Document text —
--------------------
Working Mens Club - Working Mens Club (2020)

BAND/ARTIST: Working Mens Club

Tracklist
-------------
01. Valleys 6:30
02. A.A.A.A. 3:06
03. John Cooper Clarke 5:27
04. White Rooms & People 2:30
05. Outside 2:51
06. Be My Guest 3:56
07. Tomorrow 4:04
08. Cook A Coffee 2:50
09. Teeth 3:41
10. Angel 12:29

A rumble on the horizon. Gritted teeth, nuclear fizz and
fissured rock. A dab of pill dust from a linty pocket before it
hits: the atom split, pool table overturned, pint glass smashed
— valley fever breaking with the clouds as the inertia of small
town life is well and truly disrupted. Here to bust out of
Doledrum, clad in a t-shirt that screams SOCIALISM and armed
with drum machine, synth, pedal and icy stare are Working Men’s
Club, and their self-titled debut album.

It’s hard to believe that the three fresh-faced music college
kids who bounced out of nowhere and onto the 6 Music playlist
with the sweet-but-potent, twangy guitar-led ‘Bad Blood’
(Melodic Records) in 2019 are the same band who clattered back
there with maddening techno-cowbell- puncher ‘Teeth’ less than
half a year later — and that’s because for the most part,
they’re not. Having signed to Heavenly and with the hype around
them building, underlying tensions came to a boil a mere five
days before the band’s all-important first London headline
show, and wunderkind frontman Syd Minsky-Sargeant was left high
and dry; guitarist Giulia Bonometti had decided to focus on her
blossoming solo career, and drummer Jake Bogacki was against
the new electronic direction Minsky-Sargeant saw Working Men’s
Club taking. (“I guess WMC started off as a bit more
guitar-based, tryna copy stuff in our own way, like the Velvets
and stuff like that, but I didn’t want it to be that anymore. It
became dancier and dancier as I tried to experiment”, he
explains.) All that remained of the outfit was Minsky-Sargeant
himself, recently recruited bassist Liam Ogburn, and — given the
band’s indebtment to wood panelled, community-run venues for an
early leg-up — a rather pertinent name. But with staunch
determination burning in his belly, Minsky-Sargeant quickly
assembled a lineup consisting of himself, Ogburn, and Mairead
O’Connor (The Moonlandingz) and Rob Graham (Drenge, Baba Naga)
--------------------
Source material —
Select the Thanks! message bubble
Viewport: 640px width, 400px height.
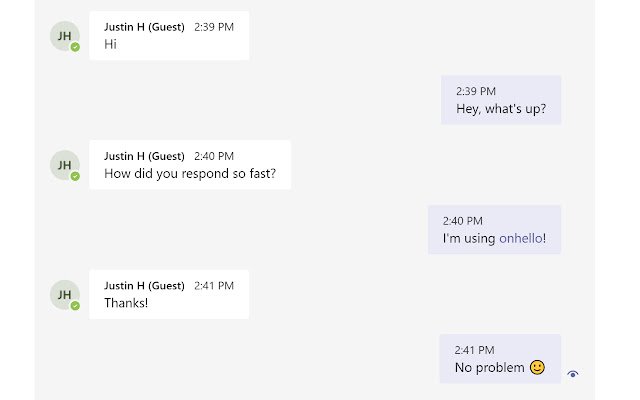(169, 294)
--------------------
Exercise tasks —
1/ In the Working Men's Club album text, which band member left to focus on her solo career?
2/ Write the next part of the Working Men's Club album text, continuing from its final words.

Expected outputs —
1/ Guitarist Giulia Bonometti left to focus on her blossoming solo career.

2/
— both of whom he had met at the Sheffield studio of producer
Ross Orton (The Fall, M.I.A., Arctic Monkeys) — replaced the
live drums with a drum machine, and rush-rehearsed the new
setup before going ahead with the show. “If it wasn’t for
Sheffield then we probably wouldn’t have played that gig” he
says. “I was shitting myself, because I didn’t know what would
work or not.” Luckily, something stuck: “After about three gigs
with that lineup it was already way better than what we’d had
before.”

Two original members lighter and three new ones the richer,
Working Men’s Club took on a new hard-edge permutation, their
shows becoming ever more sweaty, pulsating and rammed to the
rafters; their energy raw; their vigour renewed; their interplay
as musicians growing ever-more intuitive and elastic. Their
eponymous collection of songs is equal parts Calder Valley
restlessness and raw Sheffield steel; guitars locking horns with
floor-filling beats, synths masquerading as drums and
Minsky-Sargeant’s scratchy, electrifying bedroom demos brought
to their full potential by Orton’s blade-sharp yet sensitive
production.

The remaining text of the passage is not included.